Le contexte a changé. La hausse des taux est un phénomène inéluctable et qu’il convient d’anticiper. Pour les émetteurs les plus lourdement endettés, il devrait entraîner des restructurations douloureuses. Avant de recourir à la croissance externe, les entreprises sont invitées à sécuriser, le plus tôt possible, leur endettement de long terme.
Depuis la crise financière de 2007/2008 , nous avons vécu dans un environnement de taux historiquement bas, voire négatifs, mais cette période est en passe de s’achever. La hausse des taux devient un phénomène inéluctable. Si l’effondrement du système financier a été évité grâce aux programmes d’achats d’actifs (QE) des banques centrales et à l’accroissement considérable de la dette des Etats, nous sommes arrivés au bout de la logique justifiant l’interventionnisme à outrance des institutions publiques. Aujourd’hui, les Etats des pays développés sont en situation de surendettement. Jamais en période de paix, les Etats européens ne s’étaient retrouvés à un tel niveau d’endettement. Pour mémoire, la dette publique de la zone euro a quasiment augmenté de 50 % en dix ans.
Dans un premier temps , cet afflux massif de liquidités a permis de redynamiser des économies menacées par la déflation, en maintenant les taux à des niveaux très bas, mais cette situation s’est révélée propice à la formation de bulles. A partir de l’année 2015, nous avons cependant atteint, sans le réaliser, les limites de ce système reposant sur l’accumulation de dettes.
Le dynamisme de la croissance mondiale actuelle et la récente réforme fiscale votée aux Etats-Unis contribuent au relèvement des anticipations inflationnistes, annonciateur de la hausse des taux. Compte tenu des fondamentaux macroéconomiques actuels, cette hausse est inéluctable et cette remontée structurelle des taux affectera, en premier lieu, les Etats. Quant aux entreprises, si certaines ont sécurisé leur dette à taux fixe pour une période plus ou moins longue, d’autres vont se retrouver dans des situations financières périlleuses avec l’obligation d’engager des restructurations douloureuses.
L’attentisme plutôt que la précipitation
Pour contenir cette hausse des taux et prévenir cette spirale du surendettement, les entreprises exposées à ce risque vont, en effet, devoir réaliser des arbitrages pesant sur leurs actifs ou leurs fonds propres.
Pour une entreprise désirant diminuer son endettement, trois solutions se présentent : augmenter ses fonds propres au risque de diluer le capital des actionnaires existants (à un prix aléatoire), céder une ou plusieurs activités ou engager une restructuration incertaine de sa dette.

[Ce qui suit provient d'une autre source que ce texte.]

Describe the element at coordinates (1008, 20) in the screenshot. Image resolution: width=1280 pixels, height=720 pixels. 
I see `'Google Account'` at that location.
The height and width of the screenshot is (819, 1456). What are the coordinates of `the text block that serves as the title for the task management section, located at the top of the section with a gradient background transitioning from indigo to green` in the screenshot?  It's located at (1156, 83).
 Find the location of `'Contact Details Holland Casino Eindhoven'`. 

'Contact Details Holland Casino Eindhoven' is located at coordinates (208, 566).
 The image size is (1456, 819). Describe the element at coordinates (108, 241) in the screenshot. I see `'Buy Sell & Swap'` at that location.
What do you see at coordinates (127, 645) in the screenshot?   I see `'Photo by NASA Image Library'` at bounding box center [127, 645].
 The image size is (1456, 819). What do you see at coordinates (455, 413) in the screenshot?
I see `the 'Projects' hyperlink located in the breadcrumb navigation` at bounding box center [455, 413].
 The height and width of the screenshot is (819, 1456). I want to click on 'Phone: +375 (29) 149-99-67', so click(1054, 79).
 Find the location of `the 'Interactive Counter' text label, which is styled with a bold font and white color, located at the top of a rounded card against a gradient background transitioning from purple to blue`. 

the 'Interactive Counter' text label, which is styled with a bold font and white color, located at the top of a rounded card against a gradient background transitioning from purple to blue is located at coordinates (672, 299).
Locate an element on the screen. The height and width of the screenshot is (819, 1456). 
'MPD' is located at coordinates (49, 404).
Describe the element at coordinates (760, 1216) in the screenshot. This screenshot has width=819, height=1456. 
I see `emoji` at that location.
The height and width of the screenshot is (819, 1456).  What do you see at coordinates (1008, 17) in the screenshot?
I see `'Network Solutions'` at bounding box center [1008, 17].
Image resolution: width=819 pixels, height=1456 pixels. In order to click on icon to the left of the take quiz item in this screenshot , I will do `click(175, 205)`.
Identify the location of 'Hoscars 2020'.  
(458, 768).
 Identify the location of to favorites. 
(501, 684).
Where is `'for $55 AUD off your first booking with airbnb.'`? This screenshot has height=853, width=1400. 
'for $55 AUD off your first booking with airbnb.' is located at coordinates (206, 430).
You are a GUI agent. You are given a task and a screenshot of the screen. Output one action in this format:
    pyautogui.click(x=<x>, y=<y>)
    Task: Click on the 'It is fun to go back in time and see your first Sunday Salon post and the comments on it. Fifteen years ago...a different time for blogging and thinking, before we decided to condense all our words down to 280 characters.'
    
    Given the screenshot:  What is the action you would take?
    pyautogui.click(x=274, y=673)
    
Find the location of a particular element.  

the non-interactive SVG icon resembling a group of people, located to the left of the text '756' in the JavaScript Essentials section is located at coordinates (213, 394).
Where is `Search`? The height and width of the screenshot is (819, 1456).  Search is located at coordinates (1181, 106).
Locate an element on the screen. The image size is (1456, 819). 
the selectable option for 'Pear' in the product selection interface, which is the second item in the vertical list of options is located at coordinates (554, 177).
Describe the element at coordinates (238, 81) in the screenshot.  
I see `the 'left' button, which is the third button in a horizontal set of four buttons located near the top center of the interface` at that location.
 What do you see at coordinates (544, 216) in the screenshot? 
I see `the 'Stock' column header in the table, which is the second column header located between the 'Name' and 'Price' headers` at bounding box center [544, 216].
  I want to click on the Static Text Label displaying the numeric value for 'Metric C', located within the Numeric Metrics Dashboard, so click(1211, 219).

Dans tous les cas, les conséquences peuvent être très préjudiciables pour l’avenir de l’entreprise et aucune décision de ce type ne peut être prise dans la précipitation sans en avoir anticipé les conséquences.
Sur le marché du M&A, cette remontée des taux implique l’entrée dans un nouveau cycle avec une baisse attendue des volumes moyens des transactions et des acquéreurs plus sélectifs quant au choix de leur cible. C’est dans ce contexte que la remontée des primes de risque devrait entraîner le rétablissement d’une certaine hiérarchie entre les émetteurs en pénalisant les moins bien notés. De même, et nous souhaitons insister sur ce point, les entreprises doivent donner la priorité à la sécurisation de leur endettement. Celle-ci passe par la renégociation de leur dette de long terme aux taux les plus bas possibles.